As part of the Australian Research Data Commons-supported Research Platforms program, the ATAP project aims to provide accessible tools and training for researchers working with large volumes of unstructured text, supported by a community of practice.
Text analytics is the process of extracting data from large volumes of unstructured text to derive machine-readable information for research purposes. Unstructured text refers to text-based material that lacks descriptive data and cannot be readily organised or defined, including for example, documents, social media and audio transcripts. The analytics process workflow provides tools to clean and organise data by introducing structure such as dates and identifying entities of interest to transform the material into information that can be understood by computers. This process enables rich insights through advanced queries, data visualisations, and preparation for machine learning.
SWAN (Service for Web-based Analysis) will form a crucial component of ATAP. Based on Jupyter Notebooks, SWAN is a cloud-based workbench to write, run and share code for data analysis. AARNet will also support ATAP by delivering hands-on workshops and online training modules. SWAN was developed by CERN and compliments other projects supported by AARNet, including the Language Data Commons of Australia. AARNet’s CloudStor and SWAN assist in the publication of datasets and reproducibility of results that is important to research outputs.

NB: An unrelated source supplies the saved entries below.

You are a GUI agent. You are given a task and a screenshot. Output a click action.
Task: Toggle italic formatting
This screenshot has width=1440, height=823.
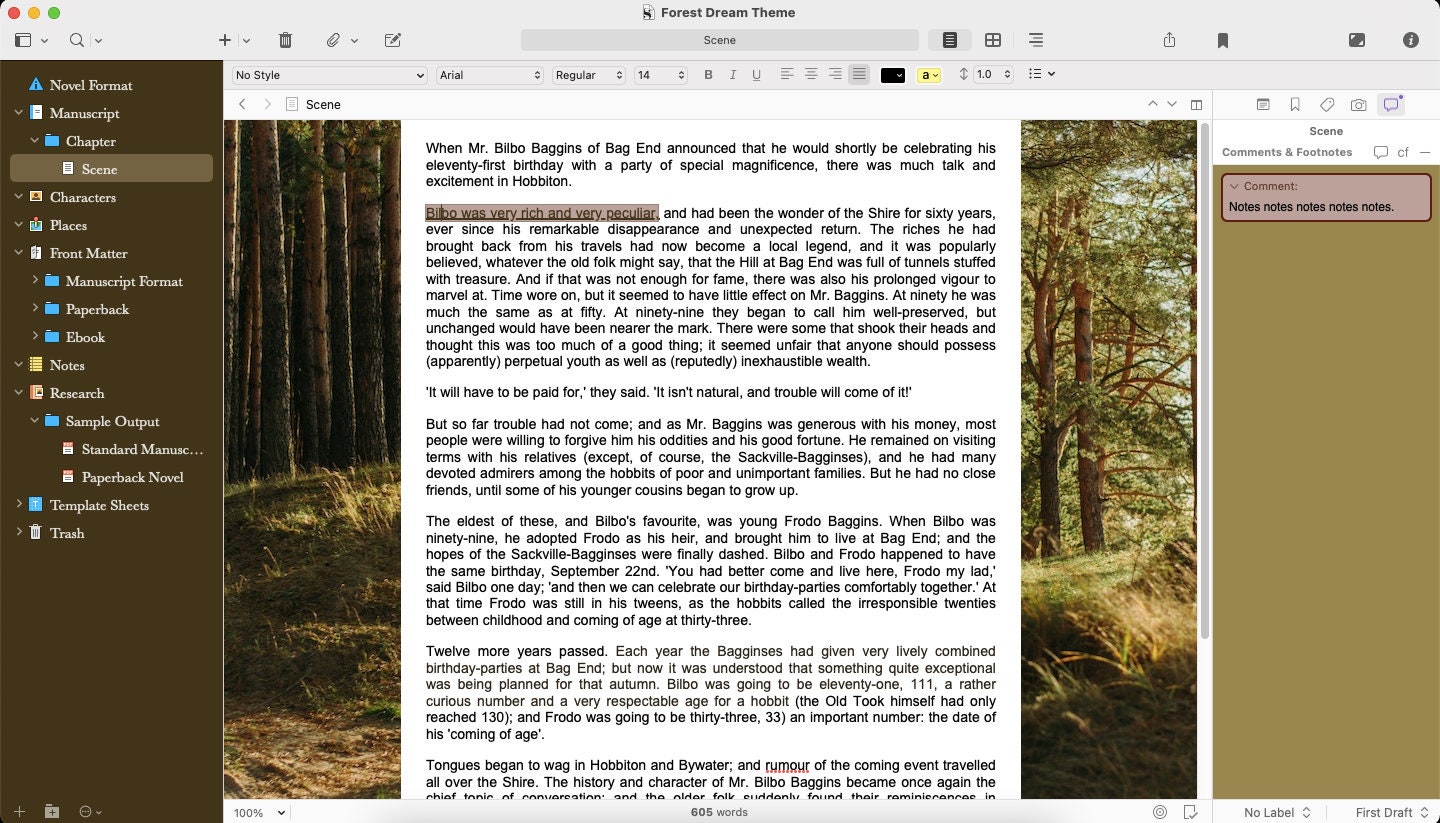click(733, 74)
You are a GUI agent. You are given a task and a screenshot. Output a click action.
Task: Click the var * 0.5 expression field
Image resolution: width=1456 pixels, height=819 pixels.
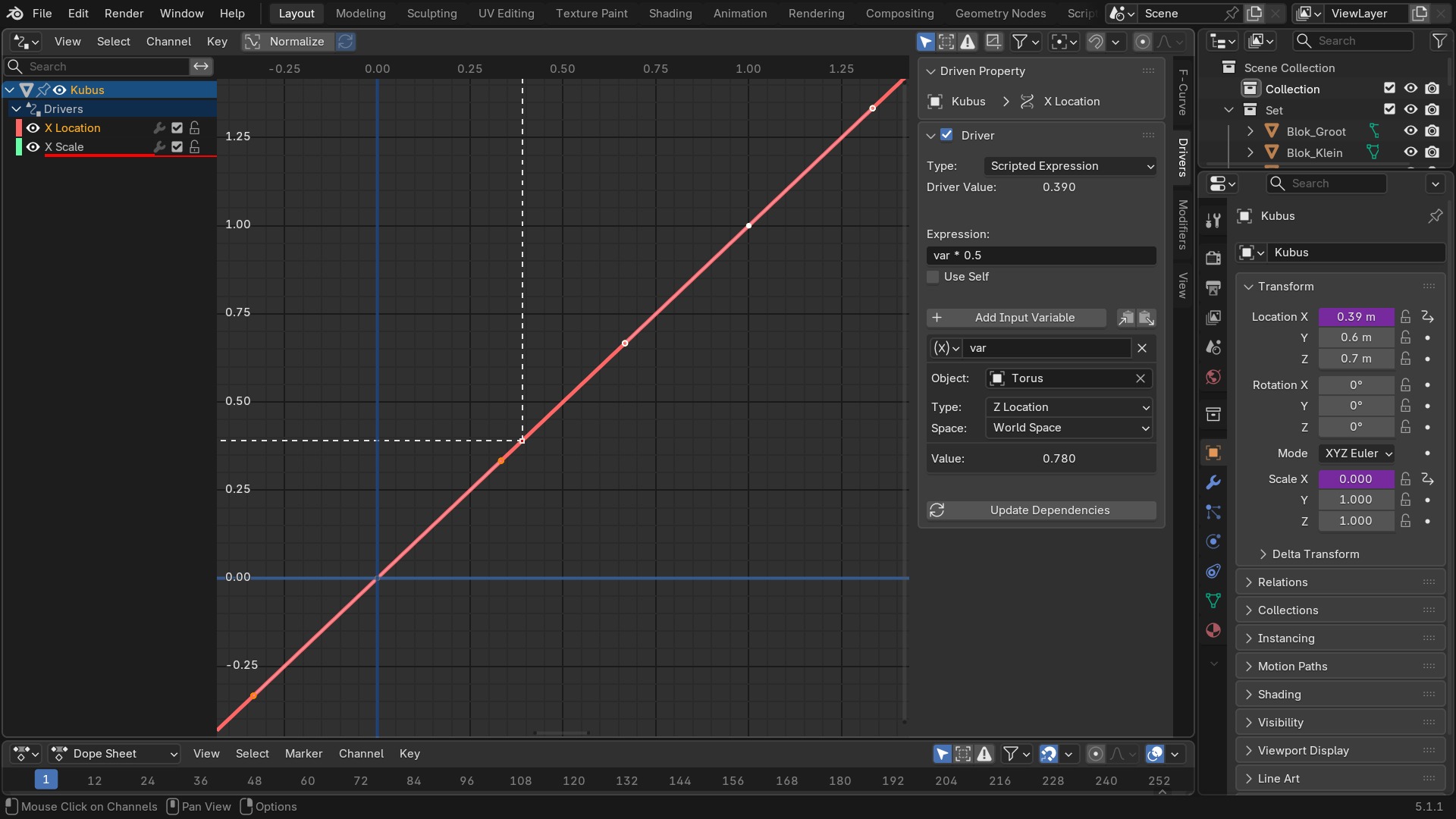(1041, 256)
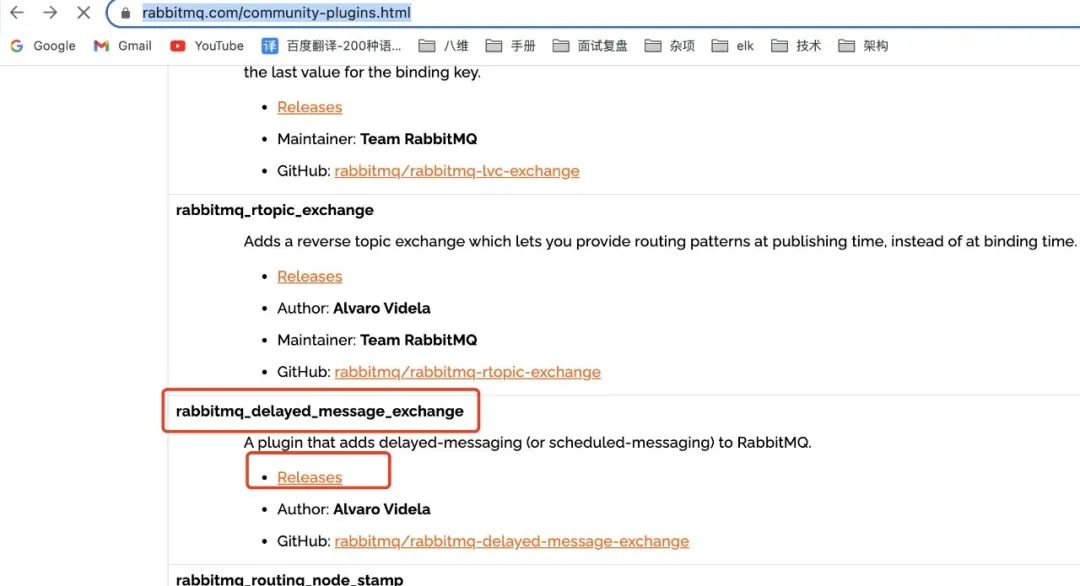1080x586 pixels.
Task: Open the Gmail bookmark
Action: pos(123,46)
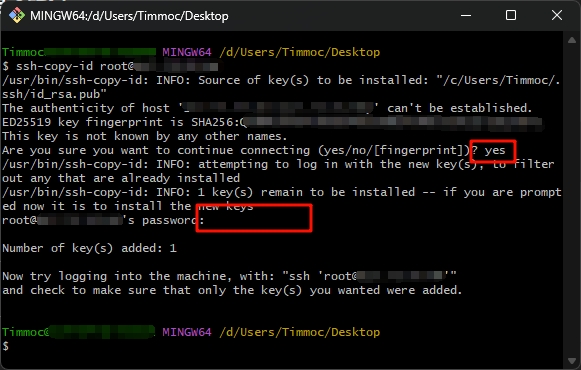This screenshot has height=370, width=581.
Task: Click the red-boxed password entry area
Action: pyautogui.click(x=254, y=218)
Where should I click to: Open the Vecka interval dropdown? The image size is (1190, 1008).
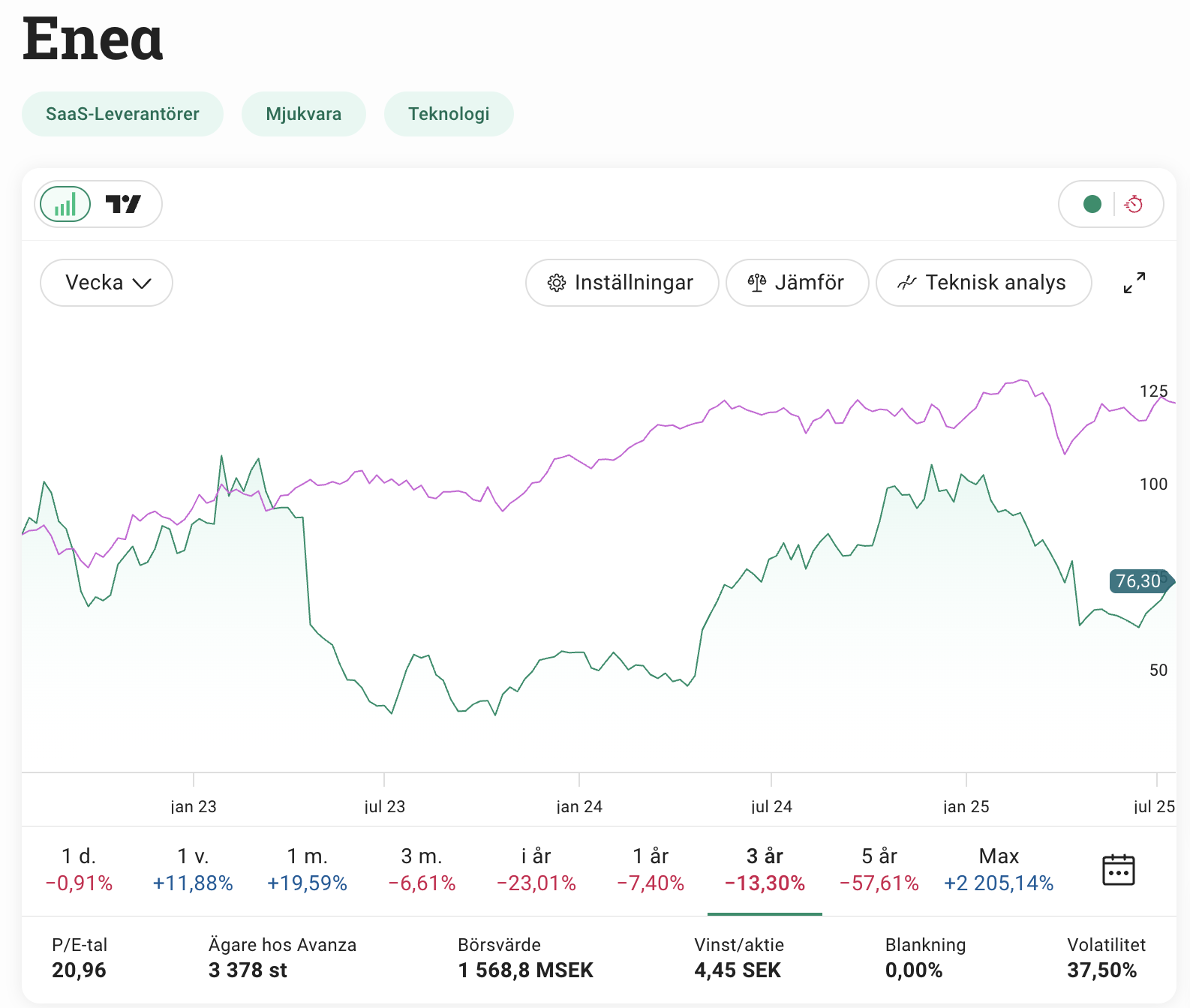106,283
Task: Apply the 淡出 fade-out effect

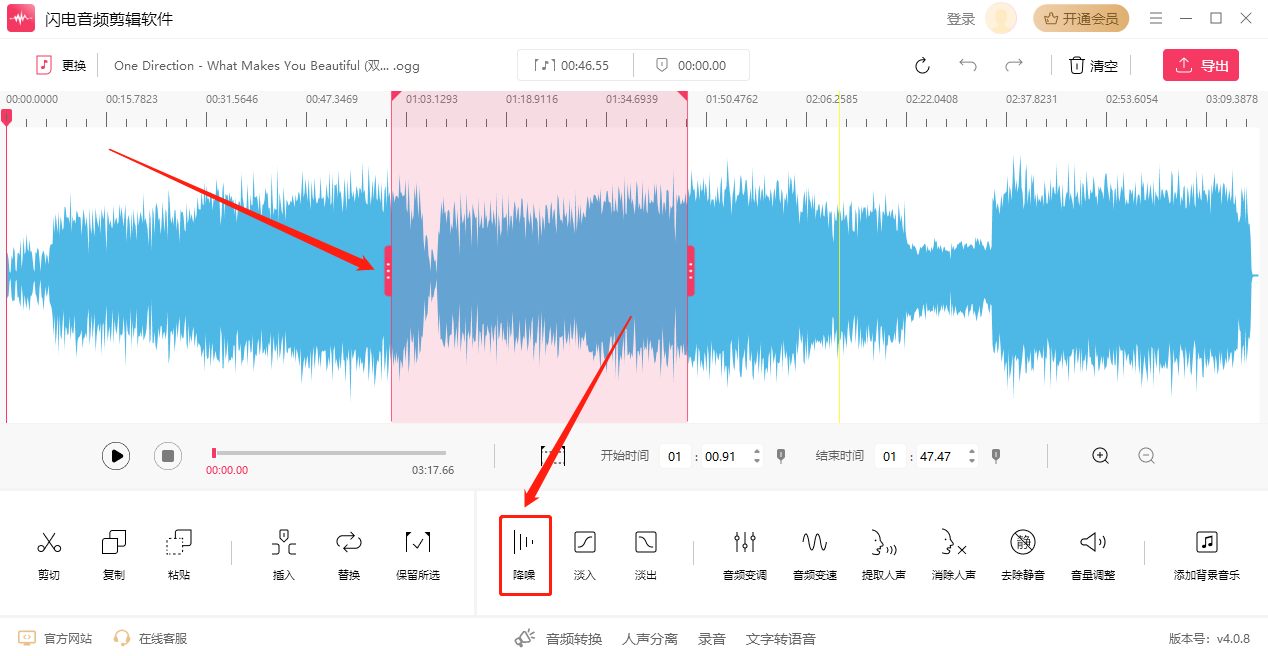Action: [646, 554]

The outcomes of ATAP will benefit a broad field of research where information from increasing volumes of text-based material is a valuable resource. Techniques to process and analyse unstructured text is applicable to humanities fields, engineering and the sciences. ATAP aims to transform and accelerate the data-driven research possibilities across disciplines and demonstrates AARNet’s continuing commitment to advance national research infrastructure and build data skills.